Emotional resilience refers to one’s ability to adapt to stressful situations or crises.More resilient people are able to “roll with the punches” and adapt to adversity without lasting difficulties; less resilient people have a harder time with stress and life changes, both major and minor.
Life never quite turns out the way you think it will, does it?
The truth of this statement was brought into sharp relief for me just a couple of weeks ago.
Out of the blue, and within hours of each other, two of my closest and most favorite family members were hit with their separate crises. One was physical, one was emotional, and both were potentially life-changing.
For me, it was like being hit by a tsunami and then being struck by lightning. I didn’t see either of these things coming, and the catastrophic consequences for both my family and myself hit me hard. As the initial numb shock and disbelief wore off, I found myself racked by deep and heart-wrenching sobs as I fearfully contemplated a future that looked vastly different from the one I had anticipated.
Ok, so let’s just hit the pause button there for a second as that’s what I made myself do in real life. Despite all my training and knowledge, the temptation to collapse down a rabbit hole of panic was strong. However, I knew I had a choice. If I wanted to be able to support my loved ones effectively through the issues they were dealing with, I needed to get myself sorted pretty quickly.
And that’s where emotional resilience kicks in.
Emotional resilience is that indefatigable quality that allows us to adapt to challenging, stressful or unforeseen circumstances and bounce back, rather than fall apart. It’s what enables some people to persevere in the face of significant setbacks and roll with the punches, while others fall at the first hurdle. Think of it as both a preventative and protective mental armor.
5 Effective Ways to Boost Your Emotional Resilience
The best news is that it is never too late to learn and improve the skills that will help your emotional resilience develop. Here are some tips to get you started:
1. Never be afraid of the darker side of life
Sometimes, life can be messy and complicated and stressful and problematic and hard. Fact. Take the time to acknowledge how you feel, unapologetically and without judging yourself.
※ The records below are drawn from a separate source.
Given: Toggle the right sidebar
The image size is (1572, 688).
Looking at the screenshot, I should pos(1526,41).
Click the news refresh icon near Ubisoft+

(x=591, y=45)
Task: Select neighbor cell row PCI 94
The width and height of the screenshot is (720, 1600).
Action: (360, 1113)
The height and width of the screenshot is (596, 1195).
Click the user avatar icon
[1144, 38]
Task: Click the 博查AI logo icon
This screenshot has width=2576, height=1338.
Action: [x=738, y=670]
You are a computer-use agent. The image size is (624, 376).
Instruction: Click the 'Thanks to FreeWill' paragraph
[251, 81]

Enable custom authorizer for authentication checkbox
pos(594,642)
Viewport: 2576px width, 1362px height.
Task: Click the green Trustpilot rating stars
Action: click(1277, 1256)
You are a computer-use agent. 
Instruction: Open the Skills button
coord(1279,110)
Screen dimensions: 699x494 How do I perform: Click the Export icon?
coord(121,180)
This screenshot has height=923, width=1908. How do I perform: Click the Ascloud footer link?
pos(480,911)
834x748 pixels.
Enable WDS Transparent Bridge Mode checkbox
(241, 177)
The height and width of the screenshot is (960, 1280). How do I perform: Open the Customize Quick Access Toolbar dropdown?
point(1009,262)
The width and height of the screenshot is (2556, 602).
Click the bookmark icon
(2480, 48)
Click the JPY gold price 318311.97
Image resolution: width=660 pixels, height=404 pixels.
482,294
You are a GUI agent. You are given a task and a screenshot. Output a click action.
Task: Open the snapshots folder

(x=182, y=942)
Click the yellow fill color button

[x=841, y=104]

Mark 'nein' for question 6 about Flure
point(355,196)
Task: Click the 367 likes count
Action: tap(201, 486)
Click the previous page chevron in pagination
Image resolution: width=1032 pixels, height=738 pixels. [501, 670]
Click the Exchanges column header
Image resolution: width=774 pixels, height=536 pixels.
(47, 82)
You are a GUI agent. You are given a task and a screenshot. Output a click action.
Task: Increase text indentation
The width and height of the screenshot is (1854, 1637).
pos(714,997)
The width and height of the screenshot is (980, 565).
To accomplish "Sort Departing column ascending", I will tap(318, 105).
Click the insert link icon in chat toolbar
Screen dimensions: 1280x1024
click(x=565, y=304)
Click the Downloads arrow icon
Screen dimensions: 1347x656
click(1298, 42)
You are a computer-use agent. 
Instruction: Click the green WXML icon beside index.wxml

However, remember that painful emotions are often signposts to the things we care about, and can paradoxically lead to positive change and growth. Acquiring emotional resilience means slowly changing our perception of what ‘negative’ emotions signify so that we begin to see a setback as something to be overcome rather than an insurmountable threat.
2. Know your strengths
Build up confidence in your ability to cope during challenging times by getting to grips with your unique character strengths, such as good judgment, creativity or social intelligence. There are lots of ways you can go about this from reflecting on it yourself, to asking those who know you best, to taking a free online survey (I highly recommend VIA character strengths).
Whenever life doesn’t go to plan, considering how your strengths can help should be your first port of call. You’ll immediately feel more competent, more self-reliant and more assured that you have what it takes to get you through this temporary rough patch.
3. Pay attention to what you pay attention to
For survival purposes, our brains are wired to scan the world for potential threats. However, neuroplasticity – the brain’s ability to form new neural connections – means we can start re-wiring our thinking to find the positive routinely.
Regularly practicing mindfulness or meditation is an excellent way to do this, as it helps ground you in the present rather than encouraging your imagination to run away with you and fill an unknown future with the worst possible outcome. If they aren’t your thing, try writing a Gratitude List every night before you go to bed, detailing three things you have been thankful for during the day.
4. Opt for Optimism
In this context, optimism means seeing the potential for positive change, which requires a certain degree of flexibility in your thinking. One door may well be closing for you or a loved one, but is there at least a window that you might be able to squeeze through for now?
Thinking this way can take patience and effort, mainly when you are consumed by a storm of emotions. A good trick here is to try and distance yourself from the issue a little. Imagine a third party, someone you respect and admire, looking at your situation. What would they do? How would they act? What opportunity for change might they see?
5. Reach out to others
We are social creatures, and a sense of belonging, acceptance, and community is incredibly important to our understanding of well-being. In fact, research has shown that hills we need to climb look 20% less steep when standing next to a friend as opposed to standing alone. In other words, our brain’s perception of the world changes by including others.
Asking for help isn’t a weakness, it builds emotional resilience. When we are stressed, adrenaline is released into your body but so is oxytocin, the neuro-hormone commonly known as the cuddle drug because it’s released when you hug someone. Reaching out to others is your body’s built-in response mechanism for stress resilience, a fact that never ceases to amaze me!
These five steps immeasurably helped me regain my emotional equilibrium during my recent tough time. I was able to change what I could, accept what I couldn’t, bounce back and be fully present and supportive for my loved ones.
I know they can do the same for you.